No começo do livro, Kant esclarece a diferença, fundamental para seu sistema, entre os "juízos
sintéticos" e "juízos analíticos", sendo o primeiro aquele que, através da junção de informações distintas
chega a uma nova informação. O segundo refere-se à dividir um mesmo objecto nos seus constituintes,
de modo que suas partes se tornem mais claras, mas que nada mais surja, a não ser aquilo que
previamente já estava contido no próprio objecto. Com relação aos "juízos sintéticos" e "analíticos" a
posteriori Kant não coloca qualquer problema. Mas afirma que os pensamentos filosóficos correntes se
utilizavam de "juízos analíticos" a priori, isto é, apenas andavam em círculos sobre algum conhecimento,
reproduzindo-o com palavras diferentes, chegando a conclusões que em nada diferiam daquilo que já
estava contido no primeiro pensamento, sem produzir, assim, qualquer novo conhecimento a respeito
das questões sobre as quais eram formuladas.

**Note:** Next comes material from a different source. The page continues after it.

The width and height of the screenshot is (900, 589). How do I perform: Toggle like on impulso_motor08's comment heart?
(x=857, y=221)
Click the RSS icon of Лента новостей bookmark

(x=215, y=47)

Porém o que chamou a atenção de Kant foi a possibilidade de juízos a priori na matemática e na física
proporcionarem conhecimento novo, diferente dos sofismas redundantes filosóficos. Assim, Kant
percebeu que estas duas ciências eram capazes de elaborar "juízos sintéticos" a priori, por tratarem
justamente das leis que regem o conhecimento, dispensando, assim, qualquer experiência para validar
seus achados. A partir daí Kant pergunta-se se é possível realizar também juízos sintéticos a priori na
metafísica, que estava enfraquecida pela obscuridão dos idealistas e praticamente destruída pela
perspicácia dos empiristas.

Kant principia sua reflexão crítica já na dissertação de 1770, mas, após 11 anos de silêncio bibliográfico,
ele lança a Crítica da Razão Pura, contendo uma reflexão sobre a possibilidade de todo conhecimento,
dando uma resposta aos empiristas, especialmente David Hume, que foi uma de suas inspirações (Kant
disse "Hume acordou-me dos meus sonhos dogmáticos"), e aos racionalistas alemães, Leibniz e Wolff.

Kant aceita a premissa de que todo conhecimento humano começa a partir da experiência, mas destaca
que os empiristas, particularmente Locke, negligenciaram o papel da actividade do entendimento para a
origem do conhecimento.

Assim, Kant mostra ao longo de sua crítica quais são as condições para qualquer experiência possível, na
"Estética Transcendental", analisando quais são as condições a priori para que um dado fenômeno possa
ser dado na intuição, chegando às condições de "espaço", para as intuições externas, e "espaço" e
"tempo" para as intuições internas.

Após a Estética, Kant prossegue para a análise da forma pela qual aquilo que é dado na experiência é
organizado em relações que constituem conhecimento. Estas são as categorias do entendimento,
determinadas pela razão pura e que, sendo preenchidas pela matéria proveniente da experiência
podem formar um conhecimento. Ambas as análises são feitas na chamada "Analítica Transcendental".